Next UK PM’s first job: manifest economic reality

LONDON, June 22 (Reuters Breakingviews) – The list of strategic mistakes that led to British Prime Minister Keir Starmer’s resignation on Monday will fill many a book. Yet most stemmed from the ​belief that an economy felled in 2023 by the war in Ukraine was set for a big rebound, ‌enabling both rapid growth and easy fiscal consolidation. It didn’t. Now, as the war in Iran ebbs, his successor may face a similar test — and will need to ensure the government appears firmly in control.
The path is clear for Andy Burnham to succeed Starmer. The former Manchester mayor favours tighter state control of ​utilities and higher taxes on property, wealth and investment income. But he has pledged to honour Starmer’s fiscal guardrails like ​balancing day-to-day spending and putting debt-to-GDP on a falling path. Since those rules are judged against official ⁠forecasts rather than actual revenues and spending, the Office for Budget Responsibility (OBR), the UK’s independent fiscal watchdog, will retain its role as ​the ultimate arbiter of fiscal credibility.

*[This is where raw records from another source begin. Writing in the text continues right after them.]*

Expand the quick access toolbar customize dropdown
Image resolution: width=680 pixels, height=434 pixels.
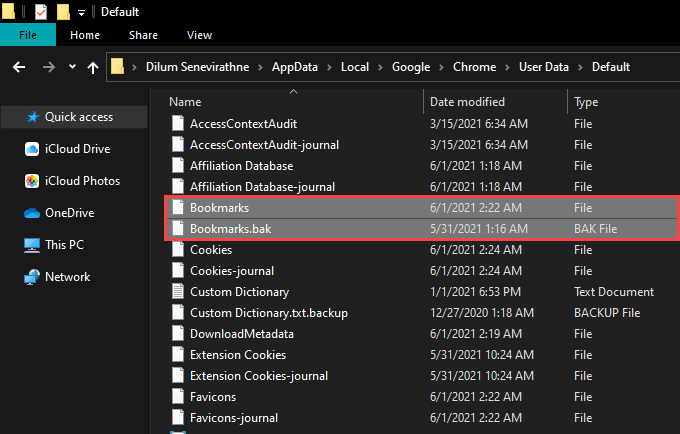[82, 12]
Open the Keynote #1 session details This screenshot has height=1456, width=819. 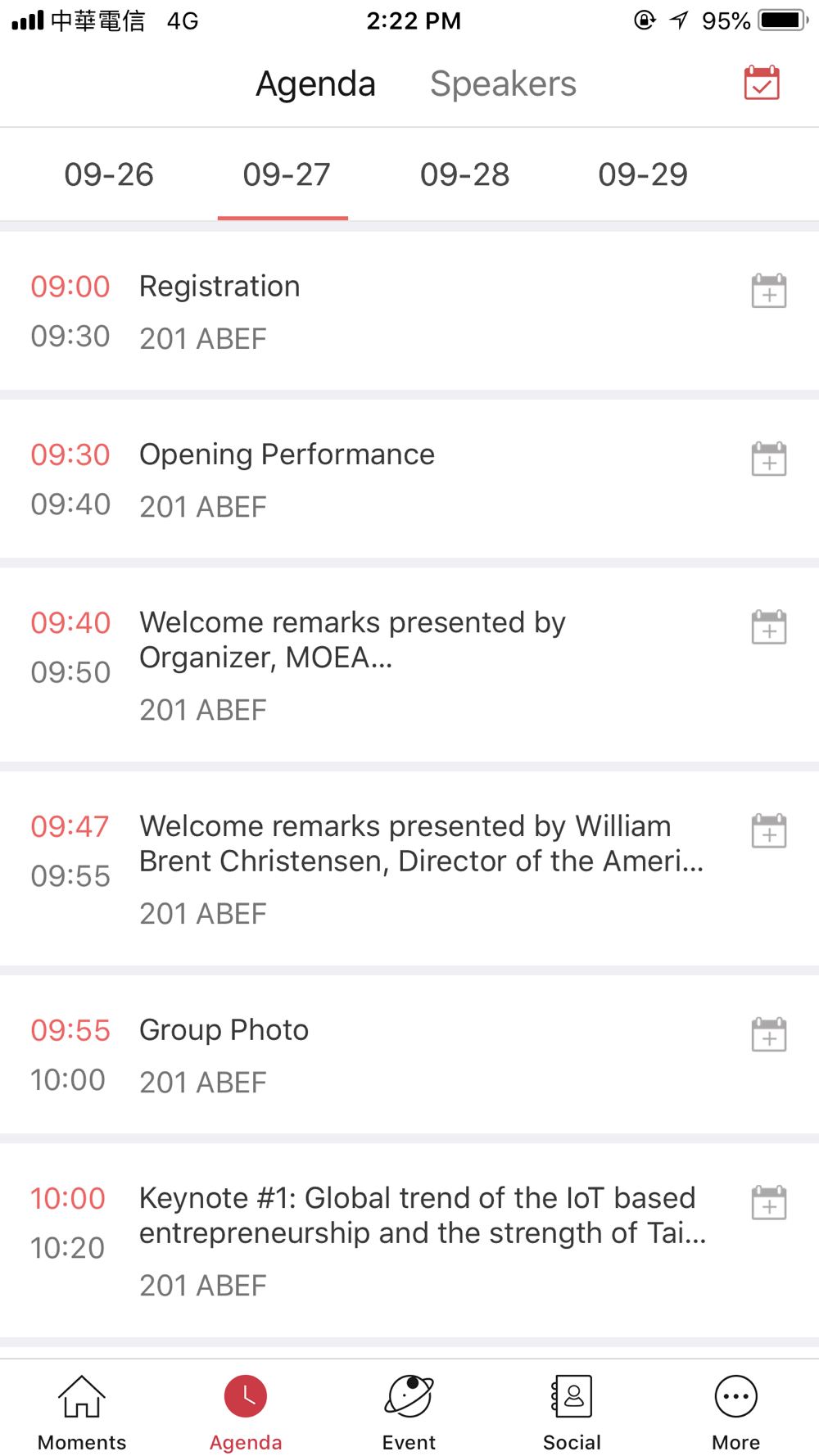point(410,1241)
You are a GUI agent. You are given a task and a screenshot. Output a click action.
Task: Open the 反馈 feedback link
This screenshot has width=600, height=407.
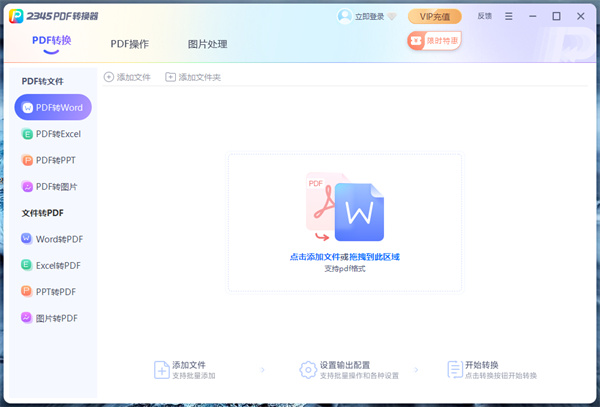click(485, 16)
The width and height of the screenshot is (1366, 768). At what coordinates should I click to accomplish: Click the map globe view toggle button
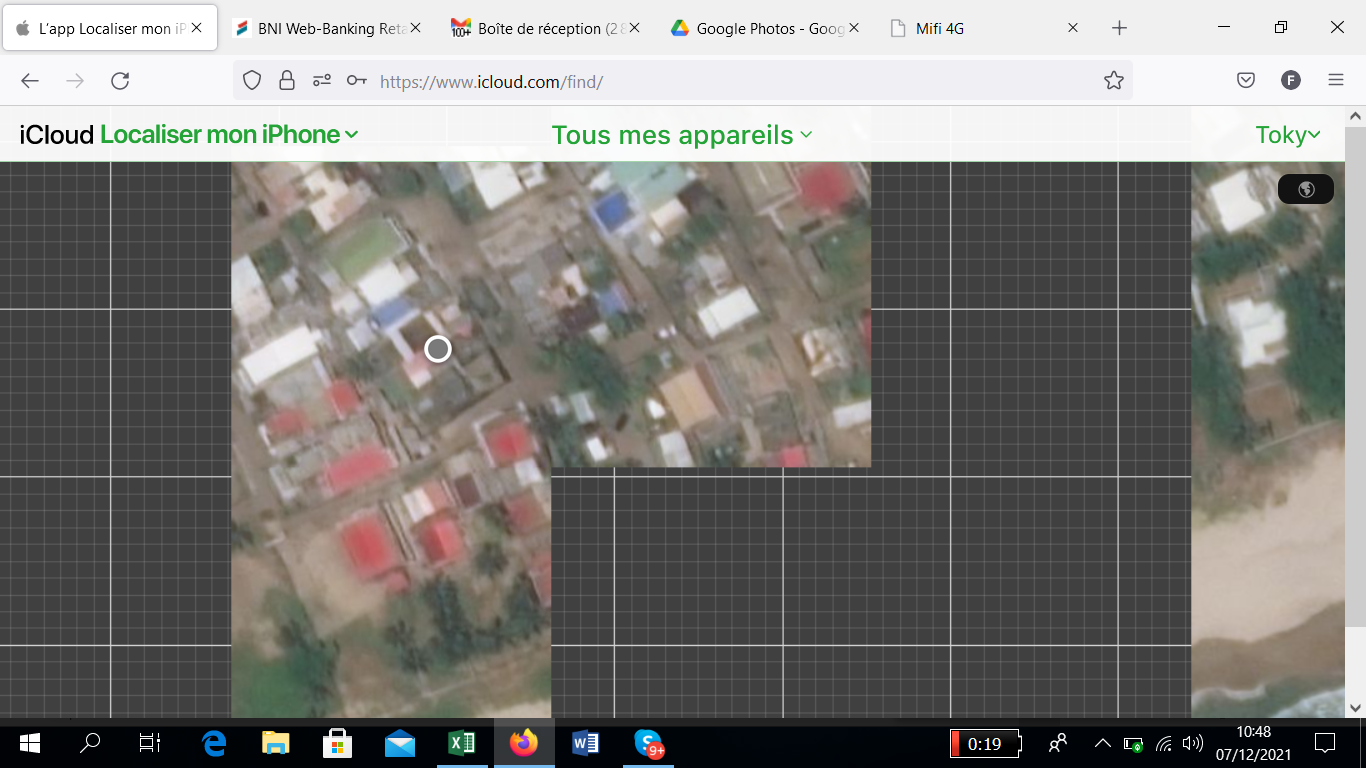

The OBR’s projections have recently held outsized sway, with a downgrade to productivity causing havoc to last year’s ​autumn budget. What has attracted less attention is whether Starmer’s promises were built on forecasts that turned out to be too rosy. Chief among them was ruling out increases in income and value-added taxes. This left officials constantly scrambling to make ends meet. One solution was raising employer National Insurance, angering ​businesses and contributing to higher inflation and interest rates in 2025.
In 2024, however, expecting a strong recovery made sense. The departure of ​Brexit-friendly Conservative governments held the promise of renewed foreign investment. Inflation had fallen back to target, consumption was poised to boom and OBR forecasts suggested ‌GDP growth ⁠would rise from 0.3% in 2023 to 2% in 2025, bringing workers out of welfare.
Instead, households remained cautious, disability spending rose and a combination of food inflation and a new energy shock in the Middle East dimmed prospects and kept interest rates elevated. By March, the OBR expected growth of only 1.1% this year.
Admittedly, no government can escape bad luck and Starmer’s government did much that appeals to ​its base, such as taxing businesses ​to maintain benefits, expanding workers’ ⁠rights, building renewable-energy capacity and curbing migration. But it was an error to choose economic variables wholly outside of its control as a yardstick for success.
A similar trap may now await Burnham: if ​the U.S. peace deal with Iran holds, the data could suddenly look more flattering in 2027, ​and a business‑friendly pick ⁠for Treasury chief, such as former Health Secretary Wes Streeting, would calm bond markets. But tweaking taxes and handouts won’t win Burnham an election in 2029. For that, he needs the type of obvious win that made him popular in Manchester. A bold overhaul of social housing could ⁠be one. ​Regardless, he needs to chart his own course: relying on macroeconomic tides has ​a way of steering ships straight into the rocks.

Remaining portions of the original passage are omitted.